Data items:
= Beginning of Section =

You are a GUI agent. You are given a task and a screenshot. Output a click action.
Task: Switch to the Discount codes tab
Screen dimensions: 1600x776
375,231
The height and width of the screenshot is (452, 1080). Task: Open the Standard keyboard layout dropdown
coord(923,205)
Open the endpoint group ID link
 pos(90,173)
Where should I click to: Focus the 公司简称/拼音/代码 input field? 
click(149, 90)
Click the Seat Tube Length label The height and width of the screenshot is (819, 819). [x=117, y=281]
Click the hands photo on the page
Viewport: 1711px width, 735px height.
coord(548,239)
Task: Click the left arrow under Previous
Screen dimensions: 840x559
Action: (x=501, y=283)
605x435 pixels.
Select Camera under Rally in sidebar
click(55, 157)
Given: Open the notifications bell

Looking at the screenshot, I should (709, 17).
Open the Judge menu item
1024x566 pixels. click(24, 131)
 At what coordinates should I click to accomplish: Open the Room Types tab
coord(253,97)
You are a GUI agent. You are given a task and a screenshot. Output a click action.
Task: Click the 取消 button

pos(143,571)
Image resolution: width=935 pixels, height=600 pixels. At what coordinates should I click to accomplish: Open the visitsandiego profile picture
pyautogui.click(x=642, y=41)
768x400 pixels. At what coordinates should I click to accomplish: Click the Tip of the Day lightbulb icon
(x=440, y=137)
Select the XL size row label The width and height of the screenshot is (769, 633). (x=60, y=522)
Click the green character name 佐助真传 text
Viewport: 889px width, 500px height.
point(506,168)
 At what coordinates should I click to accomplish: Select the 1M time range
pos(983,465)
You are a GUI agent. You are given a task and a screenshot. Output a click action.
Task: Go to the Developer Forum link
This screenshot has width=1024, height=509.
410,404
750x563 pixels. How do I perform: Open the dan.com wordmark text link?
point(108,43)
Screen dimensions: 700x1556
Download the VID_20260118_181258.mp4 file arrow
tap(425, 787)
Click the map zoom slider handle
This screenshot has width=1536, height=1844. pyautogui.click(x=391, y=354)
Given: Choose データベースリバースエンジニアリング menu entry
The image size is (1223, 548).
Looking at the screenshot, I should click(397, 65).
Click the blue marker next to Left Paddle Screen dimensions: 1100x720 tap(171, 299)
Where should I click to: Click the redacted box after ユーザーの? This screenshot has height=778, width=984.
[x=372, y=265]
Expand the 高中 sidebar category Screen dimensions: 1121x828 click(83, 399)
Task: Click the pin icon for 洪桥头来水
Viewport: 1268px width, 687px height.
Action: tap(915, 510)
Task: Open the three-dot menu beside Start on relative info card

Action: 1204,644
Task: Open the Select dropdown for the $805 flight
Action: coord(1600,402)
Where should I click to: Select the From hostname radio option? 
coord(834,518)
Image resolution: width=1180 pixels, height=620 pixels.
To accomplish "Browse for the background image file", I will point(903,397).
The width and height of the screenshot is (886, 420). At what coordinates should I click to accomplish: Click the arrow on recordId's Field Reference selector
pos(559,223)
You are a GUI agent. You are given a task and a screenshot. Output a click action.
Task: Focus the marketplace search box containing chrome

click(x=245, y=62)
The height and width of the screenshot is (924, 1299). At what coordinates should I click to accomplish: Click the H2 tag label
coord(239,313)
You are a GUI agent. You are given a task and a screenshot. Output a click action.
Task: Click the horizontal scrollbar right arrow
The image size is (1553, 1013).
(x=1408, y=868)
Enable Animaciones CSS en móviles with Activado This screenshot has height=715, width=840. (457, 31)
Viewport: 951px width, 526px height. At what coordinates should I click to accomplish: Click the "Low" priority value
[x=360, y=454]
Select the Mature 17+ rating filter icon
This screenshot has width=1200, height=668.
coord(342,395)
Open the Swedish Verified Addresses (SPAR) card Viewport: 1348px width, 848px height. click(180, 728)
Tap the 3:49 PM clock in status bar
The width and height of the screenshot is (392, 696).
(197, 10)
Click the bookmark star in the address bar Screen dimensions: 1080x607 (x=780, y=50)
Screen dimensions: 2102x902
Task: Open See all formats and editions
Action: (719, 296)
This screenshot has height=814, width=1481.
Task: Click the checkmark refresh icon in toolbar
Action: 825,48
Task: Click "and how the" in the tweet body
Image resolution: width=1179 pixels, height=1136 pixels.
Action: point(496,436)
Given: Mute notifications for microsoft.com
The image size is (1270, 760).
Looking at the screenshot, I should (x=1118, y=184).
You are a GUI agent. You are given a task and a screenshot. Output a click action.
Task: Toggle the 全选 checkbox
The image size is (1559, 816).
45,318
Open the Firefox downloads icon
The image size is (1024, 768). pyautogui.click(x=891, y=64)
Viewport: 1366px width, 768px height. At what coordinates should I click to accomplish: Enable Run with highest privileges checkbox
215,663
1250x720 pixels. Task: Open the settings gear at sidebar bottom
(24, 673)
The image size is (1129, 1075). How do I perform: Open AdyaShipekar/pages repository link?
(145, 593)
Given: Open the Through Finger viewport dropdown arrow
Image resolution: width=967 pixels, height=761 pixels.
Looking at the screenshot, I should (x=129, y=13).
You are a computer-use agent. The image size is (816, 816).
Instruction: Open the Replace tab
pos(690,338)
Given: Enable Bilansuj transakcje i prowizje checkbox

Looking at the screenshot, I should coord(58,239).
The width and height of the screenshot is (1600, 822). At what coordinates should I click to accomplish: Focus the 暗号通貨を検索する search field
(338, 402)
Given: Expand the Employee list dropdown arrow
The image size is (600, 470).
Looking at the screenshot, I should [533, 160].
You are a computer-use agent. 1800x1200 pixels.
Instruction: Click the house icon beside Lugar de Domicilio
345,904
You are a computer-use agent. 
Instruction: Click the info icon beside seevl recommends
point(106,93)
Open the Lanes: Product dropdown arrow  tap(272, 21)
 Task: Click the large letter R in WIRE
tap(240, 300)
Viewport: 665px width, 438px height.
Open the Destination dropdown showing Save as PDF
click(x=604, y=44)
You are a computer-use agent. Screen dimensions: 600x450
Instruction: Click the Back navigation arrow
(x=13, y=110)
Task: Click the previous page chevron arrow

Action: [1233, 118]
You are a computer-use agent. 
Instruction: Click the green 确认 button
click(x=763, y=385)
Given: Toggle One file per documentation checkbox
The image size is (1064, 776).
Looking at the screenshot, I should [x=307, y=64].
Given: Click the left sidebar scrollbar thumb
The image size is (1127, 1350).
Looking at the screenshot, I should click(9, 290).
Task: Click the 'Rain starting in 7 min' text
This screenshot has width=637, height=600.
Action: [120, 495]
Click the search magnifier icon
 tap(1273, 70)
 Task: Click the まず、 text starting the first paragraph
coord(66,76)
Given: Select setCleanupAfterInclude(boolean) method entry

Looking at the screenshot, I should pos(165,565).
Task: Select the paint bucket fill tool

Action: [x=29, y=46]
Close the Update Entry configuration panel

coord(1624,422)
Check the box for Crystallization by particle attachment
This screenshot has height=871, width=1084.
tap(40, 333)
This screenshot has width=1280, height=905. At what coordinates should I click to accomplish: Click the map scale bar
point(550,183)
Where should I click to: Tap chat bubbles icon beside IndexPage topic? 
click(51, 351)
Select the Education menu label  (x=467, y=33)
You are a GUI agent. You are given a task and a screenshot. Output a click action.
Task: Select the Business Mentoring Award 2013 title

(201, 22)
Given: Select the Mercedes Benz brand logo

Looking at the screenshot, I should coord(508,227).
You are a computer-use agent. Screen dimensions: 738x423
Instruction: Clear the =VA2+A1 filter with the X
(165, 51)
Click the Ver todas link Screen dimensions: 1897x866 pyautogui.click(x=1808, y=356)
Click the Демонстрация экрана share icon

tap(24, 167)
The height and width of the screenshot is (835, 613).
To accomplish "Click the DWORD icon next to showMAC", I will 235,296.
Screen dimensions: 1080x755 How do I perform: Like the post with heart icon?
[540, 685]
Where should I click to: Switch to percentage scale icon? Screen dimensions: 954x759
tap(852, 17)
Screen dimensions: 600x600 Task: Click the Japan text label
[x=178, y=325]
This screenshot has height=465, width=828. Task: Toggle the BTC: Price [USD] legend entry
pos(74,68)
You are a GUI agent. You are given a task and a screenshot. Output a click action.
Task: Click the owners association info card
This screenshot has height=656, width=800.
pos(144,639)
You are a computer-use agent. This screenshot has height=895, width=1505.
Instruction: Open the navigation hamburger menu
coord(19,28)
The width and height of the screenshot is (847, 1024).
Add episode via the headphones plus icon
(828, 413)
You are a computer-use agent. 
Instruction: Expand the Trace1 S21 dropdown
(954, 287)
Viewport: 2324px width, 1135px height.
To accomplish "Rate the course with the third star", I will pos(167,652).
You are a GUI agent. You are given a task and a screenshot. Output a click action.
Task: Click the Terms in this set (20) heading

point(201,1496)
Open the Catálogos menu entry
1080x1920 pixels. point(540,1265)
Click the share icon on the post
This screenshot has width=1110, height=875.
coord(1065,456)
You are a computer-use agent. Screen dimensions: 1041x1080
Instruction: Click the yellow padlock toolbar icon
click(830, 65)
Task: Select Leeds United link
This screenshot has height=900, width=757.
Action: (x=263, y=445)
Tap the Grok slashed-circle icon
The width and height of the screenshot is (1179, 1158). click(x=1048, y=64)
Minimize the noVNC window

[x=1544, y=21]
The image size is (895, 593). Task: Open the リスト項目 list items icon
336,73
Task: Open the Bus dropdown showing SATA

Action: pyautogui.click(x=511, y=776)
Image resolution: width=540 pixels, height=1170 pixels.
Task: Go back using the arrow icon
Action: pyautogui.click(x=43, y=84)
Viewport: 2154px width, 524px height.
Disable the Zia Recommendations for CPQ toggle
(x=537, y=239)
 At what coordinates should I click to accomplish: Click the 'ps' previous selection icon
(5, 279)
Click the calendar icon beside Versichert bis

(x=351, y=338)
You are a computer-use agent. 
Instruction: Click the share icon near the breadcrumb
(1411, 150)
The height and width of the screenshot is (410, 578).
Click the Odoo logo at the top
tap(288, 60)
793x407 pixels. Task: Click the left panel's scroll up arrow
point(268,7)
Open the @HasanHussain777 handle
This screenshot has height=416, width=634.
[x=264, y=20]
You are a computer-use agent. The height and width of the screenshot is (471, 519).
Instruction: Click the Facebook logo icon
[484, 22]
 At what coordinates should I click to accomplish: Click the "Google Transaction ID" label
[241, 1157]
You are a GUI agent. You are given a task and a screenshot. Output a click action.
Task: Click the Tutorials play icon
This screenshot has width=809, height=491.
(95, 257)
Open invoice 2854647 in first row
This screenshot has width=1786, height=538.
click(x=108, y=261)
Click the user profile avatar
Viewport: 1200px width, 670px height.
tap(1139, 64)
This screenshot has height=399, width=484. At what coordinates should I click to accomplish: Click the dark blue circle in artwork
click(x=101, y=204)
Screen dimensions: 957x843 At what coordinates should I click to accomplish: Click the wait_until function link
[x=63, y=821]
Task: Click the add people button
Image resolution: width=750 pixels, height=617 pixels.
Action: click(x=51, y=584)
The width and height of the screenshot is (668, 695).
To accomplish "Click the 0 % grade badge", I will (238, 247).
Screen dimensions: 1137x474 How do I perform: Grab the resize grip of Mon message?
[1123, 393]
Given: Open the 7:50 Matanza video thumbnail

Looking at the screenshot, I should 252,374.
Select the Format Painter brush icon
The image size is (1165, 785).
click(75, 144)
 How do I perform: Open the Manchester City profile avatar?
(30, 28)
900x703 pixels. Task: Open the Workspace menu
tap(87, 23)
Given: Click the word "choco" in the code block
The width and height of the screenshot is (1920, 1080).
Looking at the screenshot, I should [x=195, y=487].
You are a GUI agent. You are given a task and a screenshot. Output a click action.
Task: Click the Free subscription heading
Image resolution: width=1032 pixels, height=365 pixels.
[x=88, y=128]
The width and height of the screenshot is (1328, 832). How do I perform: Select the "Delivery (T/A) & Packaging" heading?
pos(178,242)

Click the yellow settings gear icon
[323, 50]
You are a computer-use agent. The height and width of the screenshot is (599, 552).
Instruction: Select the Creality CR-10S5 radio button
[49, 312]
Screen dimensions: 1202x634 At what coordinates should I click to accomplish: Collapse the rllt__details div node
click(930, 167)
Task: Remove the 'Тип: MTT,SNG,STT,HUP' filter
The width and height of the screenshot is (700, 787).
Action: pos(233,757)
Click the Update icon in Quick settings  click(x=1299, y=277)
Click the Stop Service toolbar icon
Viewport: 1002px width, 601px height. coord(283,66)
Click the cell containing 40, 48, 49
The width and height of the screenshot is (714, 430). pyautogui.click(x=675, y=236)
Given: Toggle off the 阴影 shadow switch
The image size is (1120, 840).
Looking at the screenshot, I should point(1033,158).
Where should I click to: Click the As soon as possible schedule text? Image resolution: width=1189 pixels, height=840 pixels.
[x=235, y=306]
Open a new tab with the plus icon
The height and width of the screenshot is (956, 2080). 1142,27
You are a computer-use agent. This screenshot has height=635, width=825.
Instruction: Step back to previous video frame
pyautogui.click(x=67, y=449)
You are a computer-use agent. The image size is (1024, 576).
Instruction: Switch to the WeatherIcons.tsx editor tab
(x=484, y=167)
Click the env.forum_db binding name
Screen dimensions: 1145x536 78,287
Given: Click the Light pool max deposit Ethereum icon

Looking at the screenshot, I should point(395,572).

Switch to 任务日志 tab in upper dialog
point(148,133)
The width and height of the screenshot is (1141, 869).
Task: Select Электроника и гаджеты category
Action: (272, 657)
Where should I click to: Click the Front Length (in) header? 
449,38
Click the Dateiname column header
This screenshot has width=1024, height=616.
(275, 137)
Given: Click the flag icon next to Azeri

= End of Section =

WORK INSTRUCTIONS: Only a number should come back: the count of lines above that include "scrollbar".

SOLUTION FOR THIS TASK: 2